Daxx shortens mitotic arrest caused by paclitaxel.

ABSTRACT

Resistance to the anti-neoplastic drug paclitaxel is frequent in breast cancer patients. Most studies of paclitaxel resistance have focused on pathways that elicit cellular response, while little is known about players involved in the acquirement of taxane resistance. By screening a cohort of breast cancer cell lines, we observed a correlation between level of protein Daxx and response to paclitaxel. Cells lines expressing increased level of Daxx displayed a robust paclitaxel response with nearly all cells undergoing micronucleation, while cell lines with low amount of Daxx showed a decrease in micronucleation, and accumulation in mitosis.
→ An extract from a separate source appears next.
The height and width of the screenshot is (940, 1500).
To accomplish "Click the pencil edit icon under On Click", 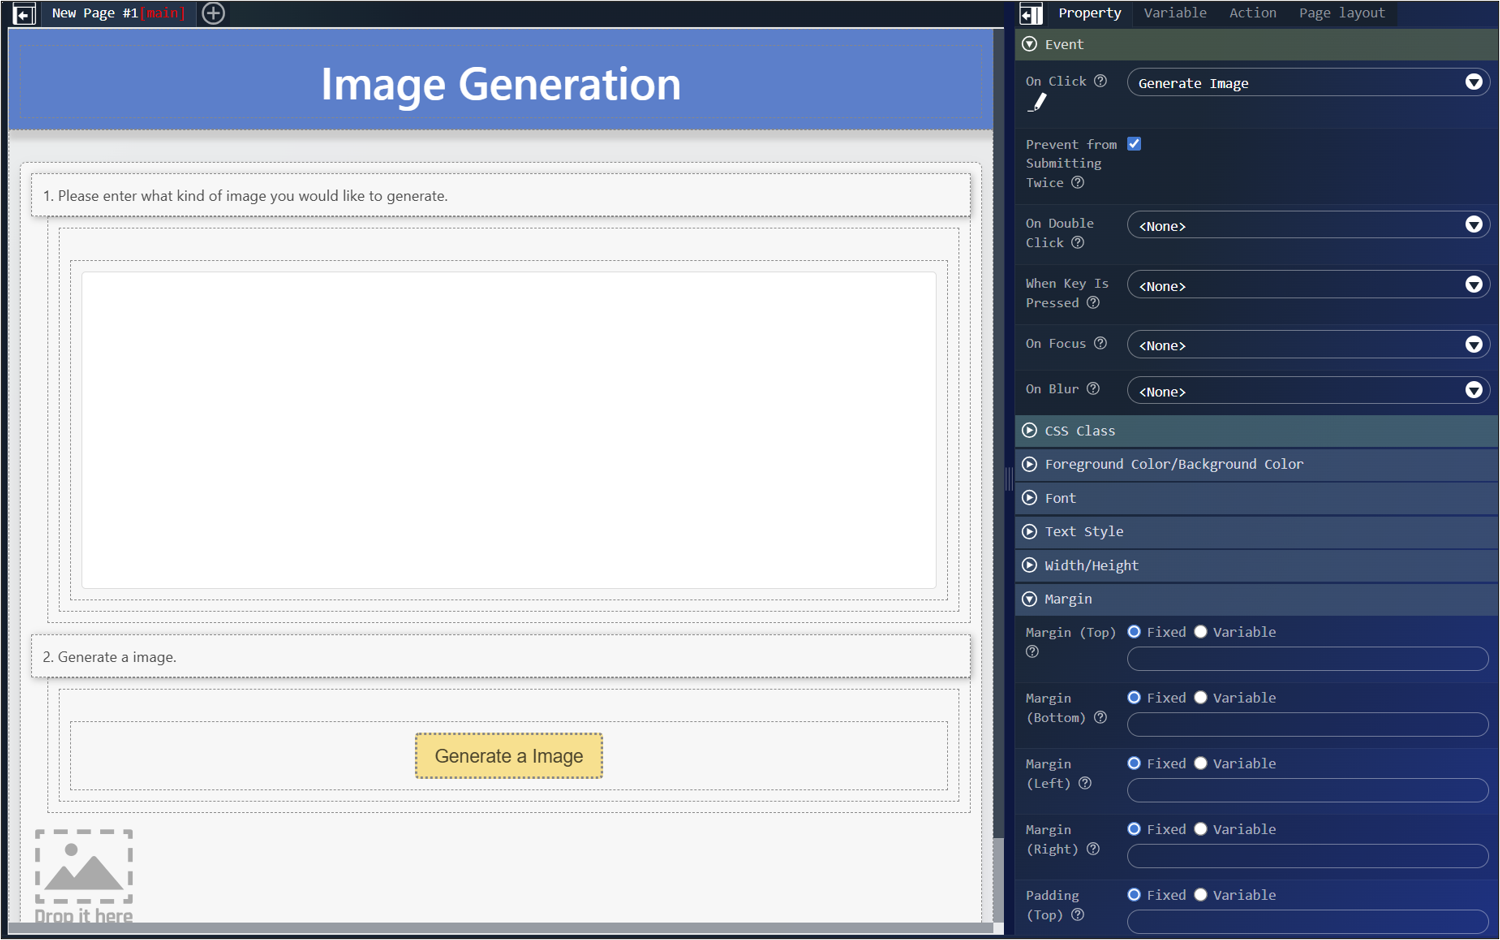I will coord(1037,103).
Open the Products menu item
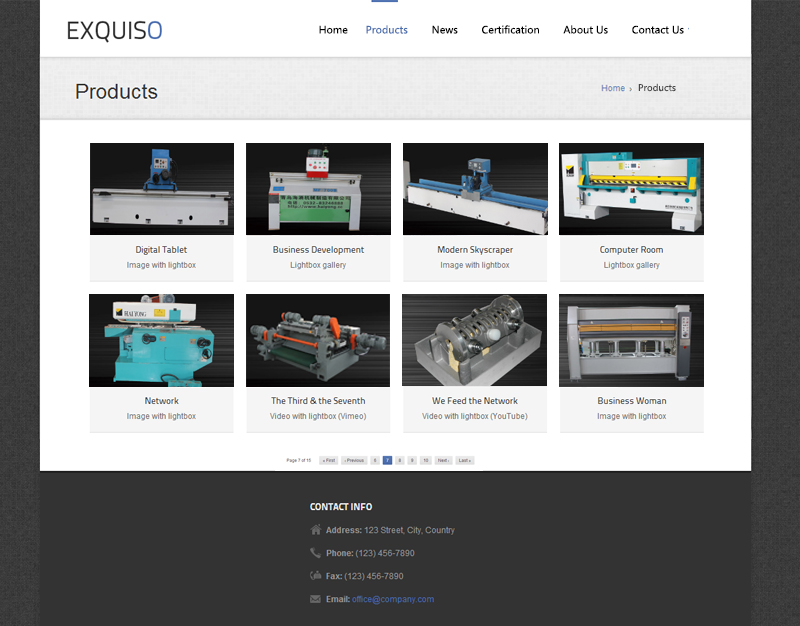Image resolution: width=800 pixels, height=626 pixels. point(386,30)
At used paclitaxel concentrations, apoptotic levels were negligible in all cell lines tested. Human cell lines expressing anti-Daxx siRNA as well as Daxx-/- mouse fibroblasts showed similar cellular response to paclitaxel. Importantly, absence or depletion of Daxx resulted in cell survival after paclitaxel treatment, as measured by colony formation assay. We conclude that Daxx may be an important predictive factor in cellular response to paclitaxel, which emphasizes a critical but unknown function of this protein in mitotic progression, which, when disabled, leads to survival advantages upon paclitaxel treatment.